Picking and choosing gender raises ethical questions

The newest fad is a kit that supposedly lets parents chose the sex of their yet-to-be-born baby. Internet sellers of sex-selection kits guarantee customers their kits can provide worry-free gender selection in the privacy of your own home. The Associated Press explained some experts are calling these kits “snake oils.” But do these kits — if they even work — cross a line that shouldn’t be crossed? Does it take us too close to A Brave New World?

GenSelect is one of the companies offering such kits for $199 a piece plus shipping and handling. They claim that, if properly used, their kits are 96 percent effective. Kits provide customers with a thermometer to help predict ovulation, special douches and “gender specific” herbal and mineral pills.

South Carolina urologist Dr. Scott Sweazy, who helped create the system, told AP that since the Web site began three years ago there have been thousands of kits sold worldwide, and in the past year those numbers have tripled. He did discuss how not everyone who used this kit had the intended outcome.

“We have some people who didn’t get the gender that they chose, but virtually every one of them didn’t do it right,” explained Sweazy.
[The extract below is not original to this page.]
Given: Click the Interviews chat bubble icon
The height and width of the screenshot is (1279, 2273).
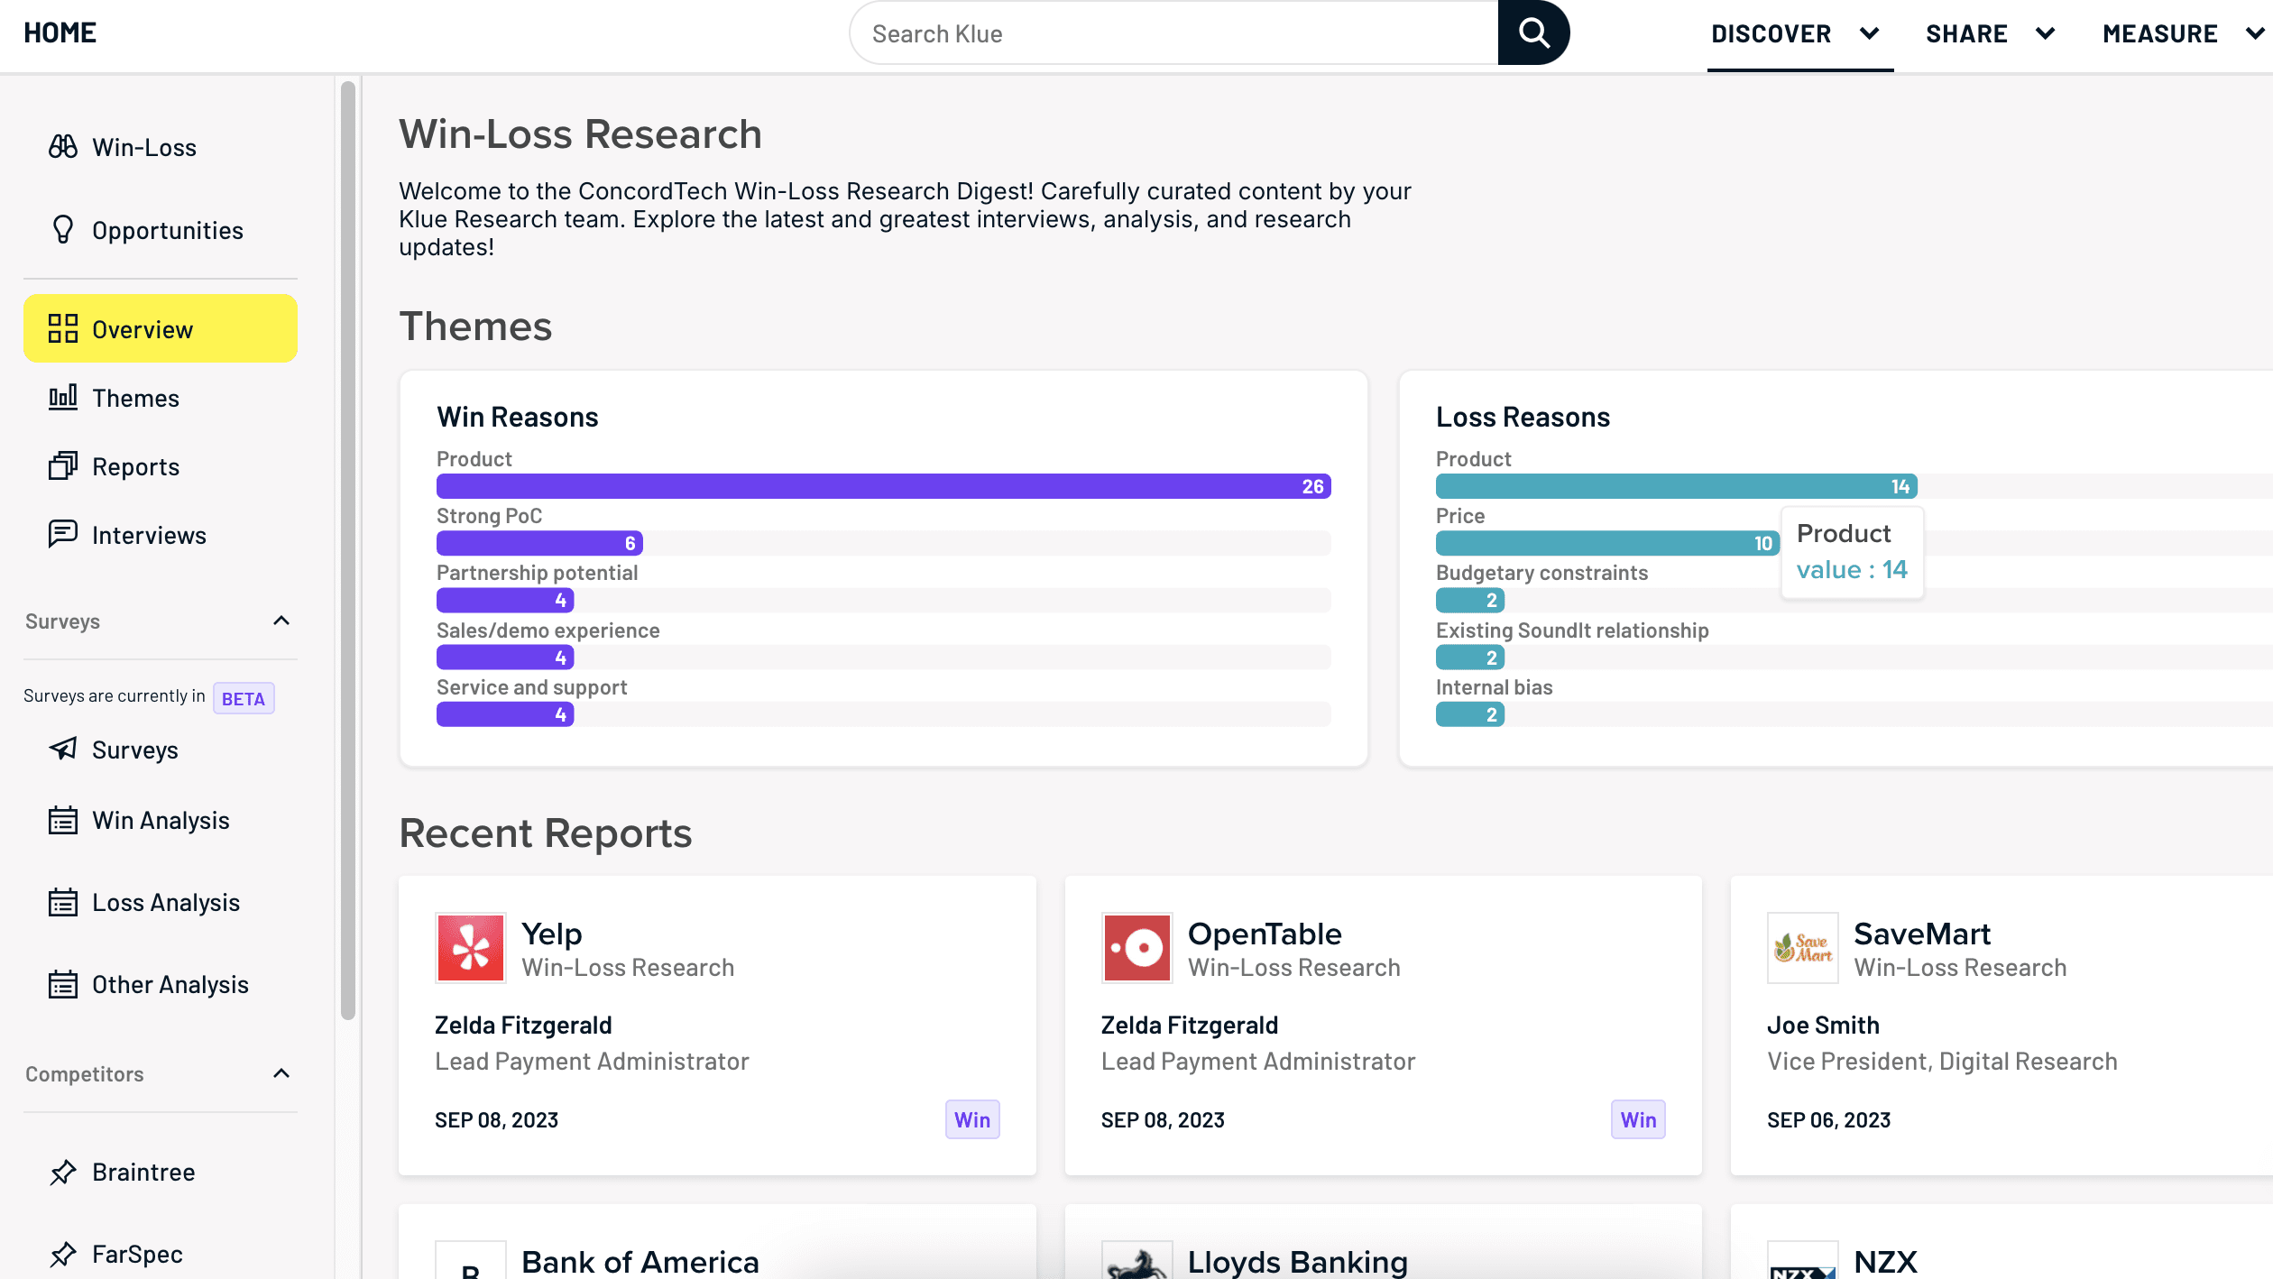Looking at the screenshot, I should click(62, 534).
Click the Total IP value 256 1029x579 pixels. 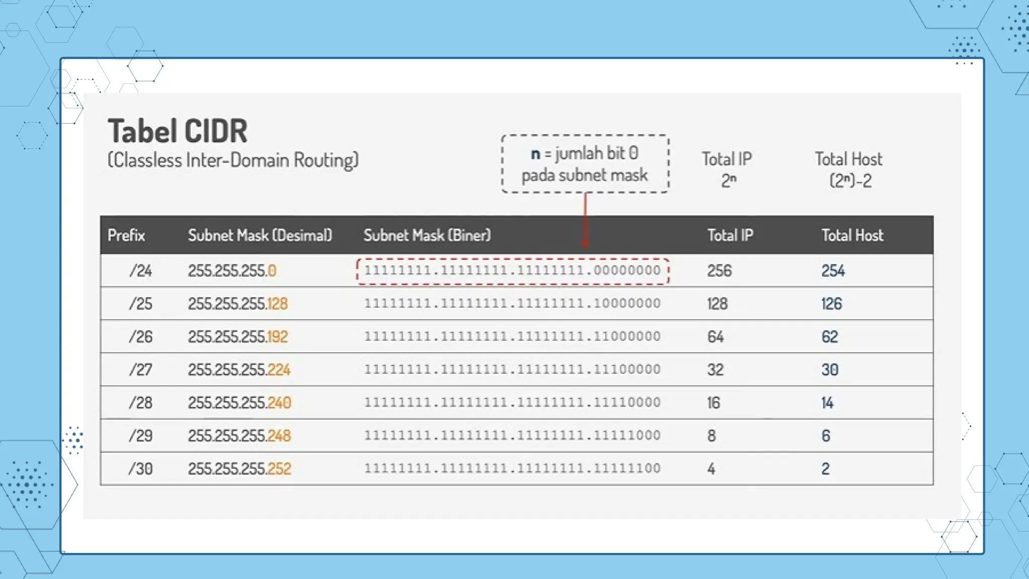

He was unable to provide information on exactly how many babies were born as the desired or undesired sex, and a spokesperson was unable to provide sales figures since that is confidential information, AP reported.

The method gained attention in the United States when fertility clinics began offering gender selection to ensure a specific gender in order to prevent hereditary diseases that only occur in one gender to be passed on. However, even these procedures raised ethical concerns about gender bias and designer babies.

Many doctors remain skeptical about these home usage kits. They believe luck explains most of the success stories you read about. Even with doctors openly stating their opinions, there still is an audience for these products that wants to decide the gender of its babies.

But the question remains: Should we be able to pick and chose traits of its offspring? The debate if and how such lines should be crossed remains a heated one and probably will only be able to be evaluated in retrospect. By then, naturally, it would be too late.